L’intervista di Alessandro Sallusti a Luca Palamara – finita nel libro “Il Sistema. Potere, politica, affari: storia segreta della magistratura italiana” – dovrebbe essere letta da tutti. Qualunque sia l’orientamento politico o la simpatia personale di chi lo ha già fatto o si accinge a farlo si tratta di un’esperienza formativa. A meno che non si voglia contestare la veridicità del racconto, che peraltro poggia su solidi riscontri, nessuno potrà più dire “Io non lo sapevo”.
Non sapevo che la magistratura fosse nel suo complesso – le eccezioni sono tante e lodevoli – così tanto compromessa con la politica. E non sapevo che la magistratura – nonostante le tante lodevoli eccezioni – ragiona e agisce con gli schemi più deteriori della politica politicante, una degenerazione della Politica con la P maiuscola che resta la più alta e nobile delle arti. Cade così anche l’ultimo velo dell’ipocrisia che da sempre ammanta il mondo delle toghe.
Un mondo che costituisce un potere costituzionale in doveroso confronto con gli altri due, il legislativo e l’esecutivo, con i quali dovrebbe tenersi in equilibrio in modo che nessuno prevalga sull’altro ma tutti si tengano e si controllino a vicenda per evitare dolorosi scivoloni a una democrazia ancora immatura. Il regolare e sano gioco delle parti è stato immaginato per difendere la libertà di tutti e di ciascuno di fronte al possibile prevalere di una sulle altre.
Ma così non è da tempo. E chi finge di non accorgersene, chi nega questa evidenza, o è accecato dall’ideologia o mente sapendo di mentire. Due atteggiamenti entrambi pericolosi per il regolare andamento di una società che voglia semplicemente funzionare. I ritardi della giustizia civile e l’inaffidabilità di quella penale negano alla radice la funzione stessa di un ufficio così delicato e centrale perché i cittadini non siano trattati alla stregua di sudditi.
Da Tangentopoli in poi, in particolare, si è radicata la prevalenza assoluta nel processo penale della figura del pubblico ministero, di chi cioè esercita l’accusa. Una funzione che la Costituzione – la più bella del mondo secondo alcuni – vorrebbe dello stesso peso della difesa in modo da evitare soprusi e garantire equità nel procedimento. Insomma, un confronto leale e ad armi pari tra chi contesta a un soggetto di aver commesso un reato e chi lo disconosce.

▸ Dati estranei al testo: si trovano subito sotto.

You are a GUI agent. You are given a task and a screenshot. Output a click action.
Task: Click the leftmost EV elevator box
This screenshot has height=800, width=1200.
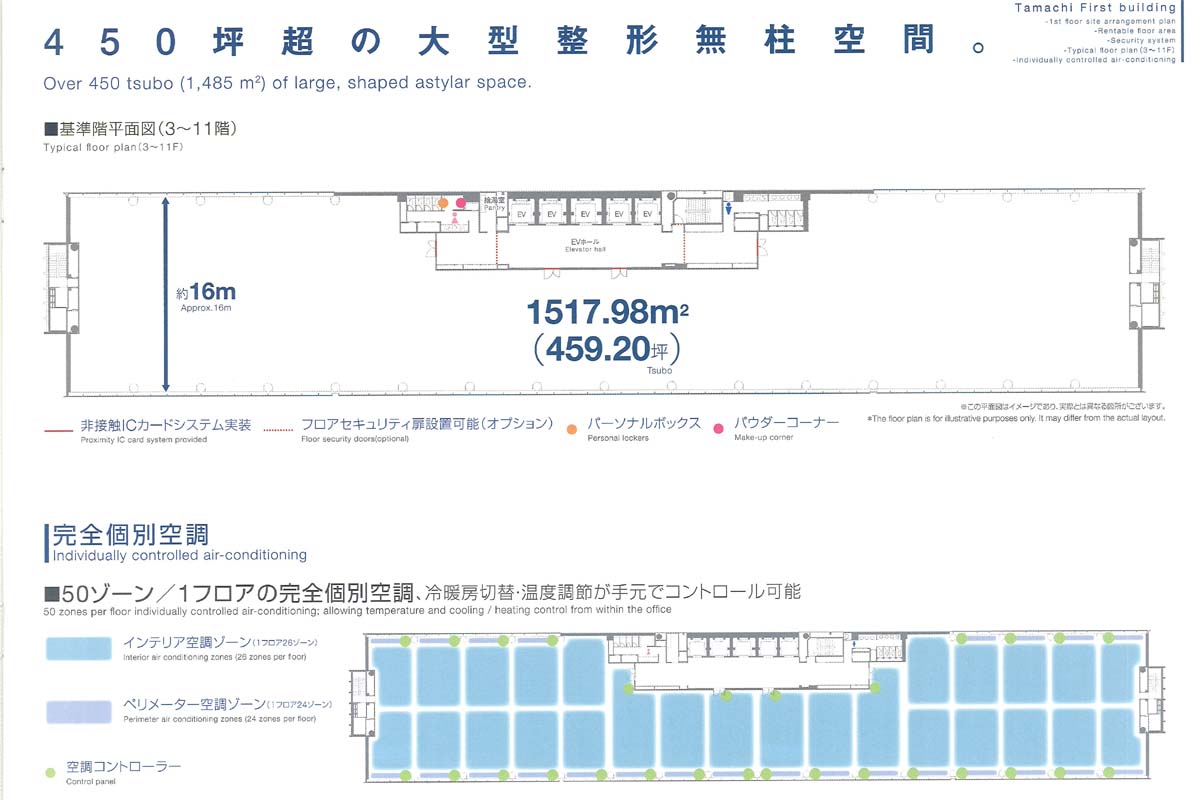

La cronaca e l’esperienza ci mostrano come questa eguaglianza sia invece puntualmente negata nei modi e nei tempi. Il pubblico ministero è diventato il dominus assoluto di un processo infinito che si consuma troppo di frequente nella fase preliminare durante la quale l’imputato è letteralmente in balìa del suo accusatore che può dispiegare tali e tante forze, non ultima la compiacenza di certa cattiva informazione, da rendere impari qualsiasi confronto.
La pretesa ed espressa superiorità di una parte sull’altra è un vulnus che mina alla base la correttezza del processo e manda all’aria la convivenza civile. E quando si viene a sapere che i presunti tutori della giustizia brigano per le loro carriere come se fossero faccendieri, sollecitando e accettando bassi compromessi pur di raggiungere l’agognato obiettivo, cade miseramente anche l’ultimo brandello di fiducia. Senza il suo collante, la società si sfalda.
Non a caso la riforma del settore è considerata prioritaria dall’Unione europea per l’erogazione dei tanto celebrati 209 miliardi del Recovery fund conosciuto con il nome ambizioso di Next Generation Eu. Con una giustizia come quella che ci ritroviamo non è difficile capire perché i capitali interni fuggono e quelli esteri non arrivano. È grave mantenere gli occhi chiusi pur di non affrontare il più grave e urgente dei problemi del Paese.